The so-called ‘alien asteroid’ is the first known, permanent resident of our solar system that originated from a different star system. The object, which orbits in the same path as Jupiter but in the opposite direction, may also be the oldest object in our solar system.
Scientists believe that it was attracted to our solar system by the gravitational forces of the sun and planets formed around 4.5 billion years ago. The asteroid is about three kilometres wide and orbits in the opposite direction to almost everything else in our solar system – something referred to as retrograde orbit.
While the composition of the asteroid, referred to as BZ, is unknown, it can be compared to that of the first-known object in our solar system called Oumuamua that was spotted last year and scientists have noted that they are quite different. Oumuamua “had only a short stay visa whereas BZ was issued a green card” said Dr Fathi Namouni in reference the the duration of the two objects’ respective stays.

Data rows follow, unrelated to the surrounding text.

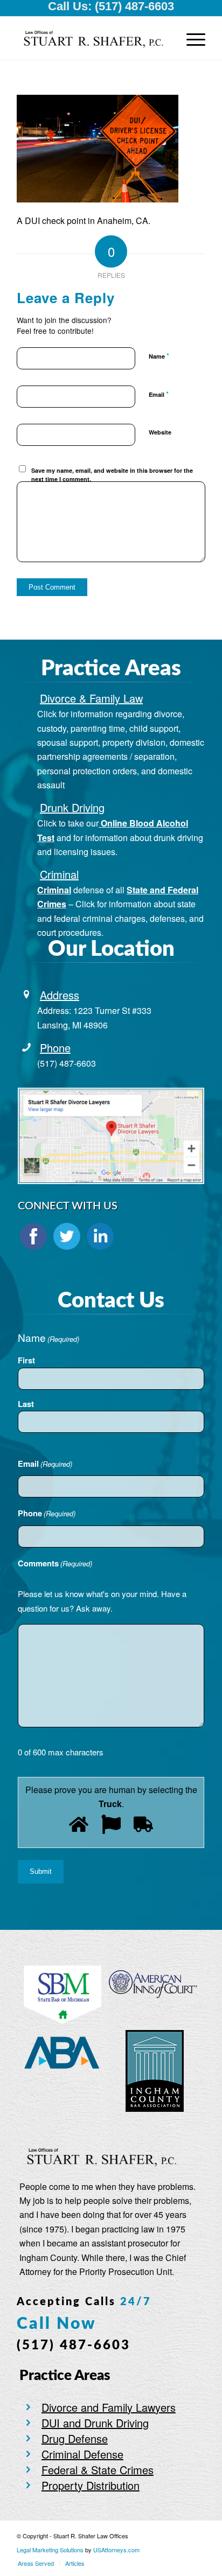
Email (159, 394)
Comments (55, 1563)
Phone (55, 1047)
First (26, 1360)
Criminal (59, 874)
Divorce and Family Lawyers (108, 2407)
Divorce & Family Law (91, 698)
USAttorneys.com (116, 2549)
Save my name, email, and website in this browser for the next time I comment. (112, 475)
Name (159, 356)
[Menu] (190, 38)
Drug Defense (74, 2438)
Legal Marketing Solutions (51, 2549)
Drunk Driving (72, 807)
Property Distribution (90, 2485)
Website (160, 432)
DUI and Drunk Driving (95, 2423)
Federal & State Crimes (97, 2469)
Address (59, 995)
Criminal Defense (82, 2454)
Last (26, 1404)
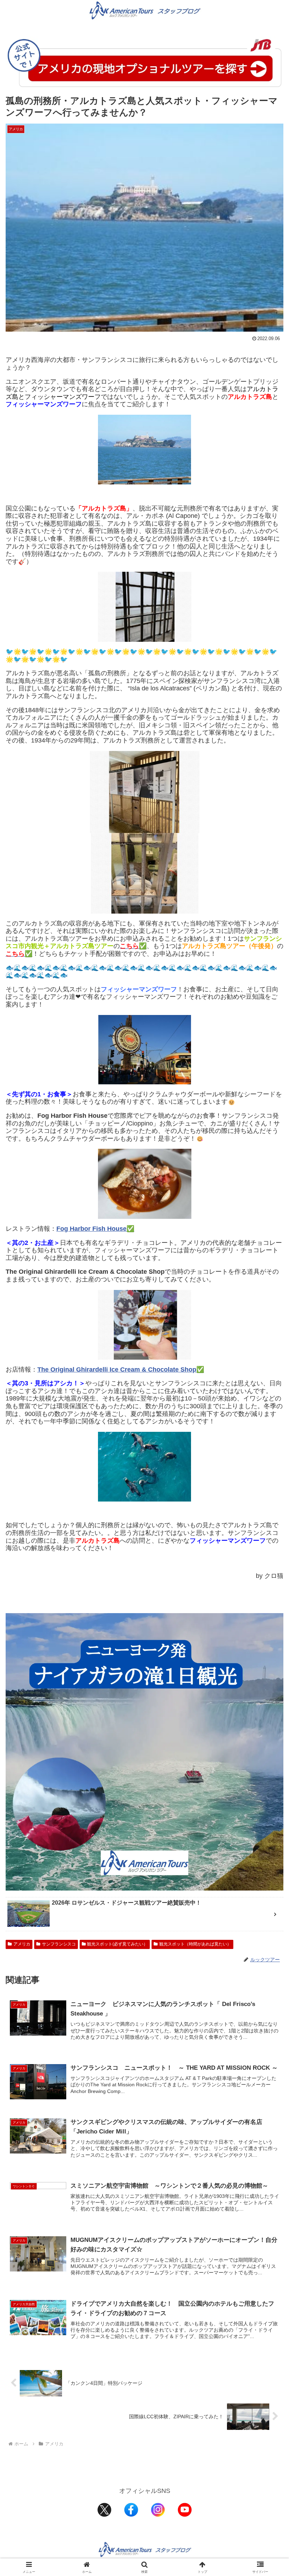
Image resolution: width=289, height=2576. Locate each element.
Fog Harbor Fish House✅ (95, 1228)
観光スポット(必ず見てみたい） (117, 1944)
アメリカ (21, 1944)
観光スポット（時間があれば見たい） (195, 1944)
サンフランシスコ (59, 1944)
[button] (267, 1551)
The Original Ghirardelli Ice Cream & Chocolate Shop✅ (120, 1369)
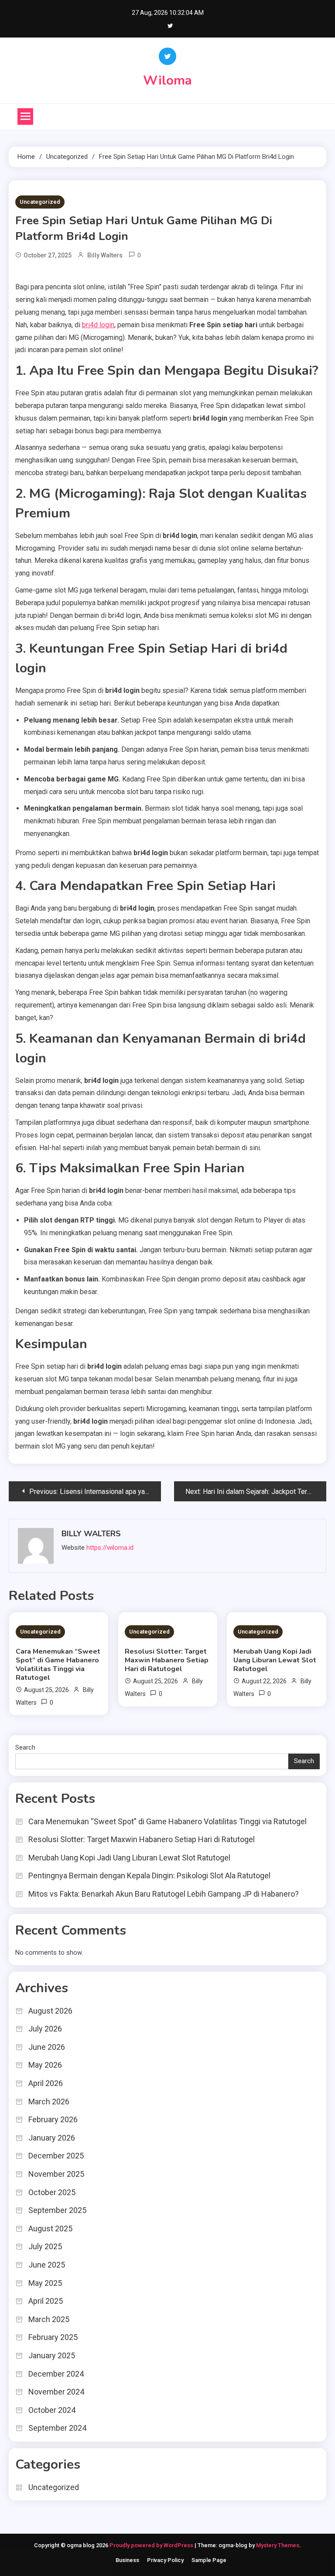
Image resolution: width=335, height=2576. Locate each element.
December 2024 (56, 2373)
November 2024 (56, 2391)
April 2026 (45, 2083)
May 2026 (45, 2064)
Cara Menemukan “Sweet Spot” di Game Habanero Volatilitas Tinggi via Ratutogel (58, 1664)
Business (127, 2560)
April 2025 (45, 2300)
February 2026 (53, 2119)
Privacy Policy (165, 2560)
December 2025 (56, 2155)
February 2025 (53, 2337)
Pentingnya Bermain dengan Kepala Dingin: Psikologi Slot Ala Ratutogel (149, 1875)
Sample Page (208, 2560)
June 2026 (46, 2047)
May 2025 (45, 2283)
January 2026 (51, 2137)
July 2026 (45, 2028)
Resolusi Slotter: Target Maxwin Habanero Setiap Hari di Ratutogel (167, 1660)
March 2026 (48, 2101)
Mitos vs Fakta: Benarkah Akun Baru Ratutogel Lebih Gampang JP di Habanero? (163, 1893)
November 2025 (56, 2174)
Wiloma (167, 80)
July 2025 (45, 2246)
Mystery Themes (277, 2545)
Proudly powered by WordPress (152, 2545)
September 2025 (57, 2210)
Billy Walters (105, 255)
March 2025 (48, 2319)
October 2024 (51, 2410)
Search (25, 1747)
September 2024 (57, 2427)
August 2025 (50, 2228)
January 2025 (51, 2355)
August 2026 (50, 2010)
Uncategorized (40, 202)
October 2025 (51, 2192)
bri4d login (98, 325)
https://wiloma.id (109, 1548)
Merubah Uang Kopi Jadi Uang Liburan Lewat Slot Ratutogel (274, 1660)
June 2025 (46, 2264)
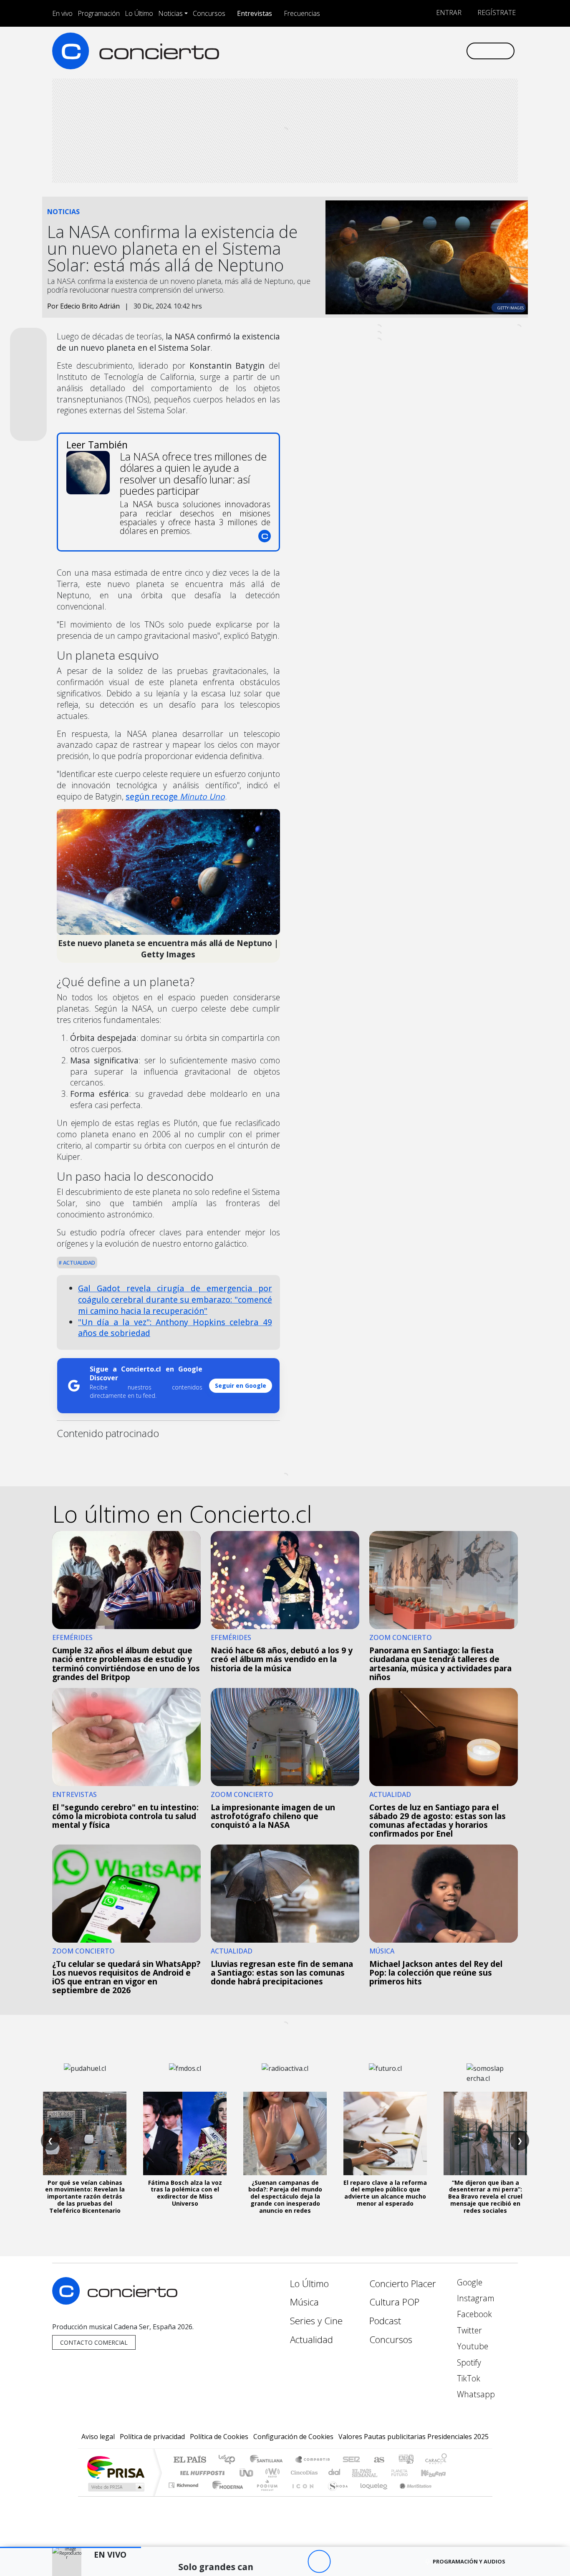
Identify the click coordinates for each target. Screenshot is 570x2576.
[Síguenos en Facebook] (390, 51)
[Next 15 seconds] (341, 2561)
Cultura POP (394, 2301)
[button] (70, 2547)
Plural (265, 2495)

BZ is observed in telescopes from Hawaii and Arizona and completes its orbit around the sun in the same amount of time as Jupiter, albeit in opposite directions.
It is said to have come into our solar system as a result of its original solar system interacting with other star systems to become a tightly packed cluster. The gravitational forces of these tightly packed star clusters force asteroids to come and go from within the solar system.
The continued monitoring of BZ could contain clues to the origins of life on Earth. Helena Morais, astronomer at Sao Paulo State University, said that the discovery lends itself to the presence of other asteroids in other solar systems and that “some of these may have collided with Earth…carrying water, biomolecules or even organic material.”